On reading, writing and gardening


May is one of the nicest months of the year, when the weather is good. The trouble is that I have divided loyalties this month. I enjoy the pottering around in the garden and this incredible freedom I suddenly have  not being required to sit behind my computer or in meetings all day. At times I pinch myself as I just cannot believe that the sometimes stressful demands have gone forever.

I now juggle various different activities, keeping my garden in shape (for the first time in my life), writing and editing my next novel, editing some of my short stories that have been languishing in my drawers for so long and which one of my tutors at the Advanced Creative Writing course deemed to be ‘readily publishable’, and of course reading all these wonderful books, lists of them, and then reviewing them for my blog.

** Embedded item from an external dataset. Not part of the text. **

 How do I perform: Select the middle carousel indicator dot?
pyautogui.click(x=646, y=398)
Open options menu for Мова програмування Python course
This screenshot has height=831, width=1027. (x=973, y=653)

I was struck by a comment made by Philip Roth, who announced his literary retirement last week in an interview with Robert McCrum in The Guardian: “I believe that we should read only those books that bite and sting us. If a book we’re reading does not rouse us with a blow to the head, then why read it?”

He is so right of course, life is too short and there are too many books to read to be bothered with the sense that one “has to read this book”. So I’ve decided that for the time I’ve got left I will stick to this resolve that I made years and years ago, in a similar vein to Roth’s comment, that I will not persevere with books that I don’t like, or that simply don’t grab me for whatever reason.

This means that I have stopped reading a couple of books that I started or that I downloaded on my Kindle ‘for future reading’. I’m not going to say which ones, because I also think that reading is a very personal affair. The books I like may very well be books that someone else loves. For example I’m not a great fan of sci fi whereas others love them and so having stopped reading them doesn’t mean that they’re not well written!

I’ve finished rereading Boyd’s Any Human Heart, for the third time, and still love it as much as I did when I read it for the first time.

Burnt Shadows


A friend of mine handed me Kamila Shamsie’s Burnt Shadows and this is one of the most tantalising books I’ve read for a long time. It is beautifully written and very moving. I’ll write a review for this shortly. It was shortlisted for the 2009 Orange Prize for fiction but I completely missed it at the time.



And now I’m going back to my own “Notes on Anna’, which needs a lot of editing before it can be published.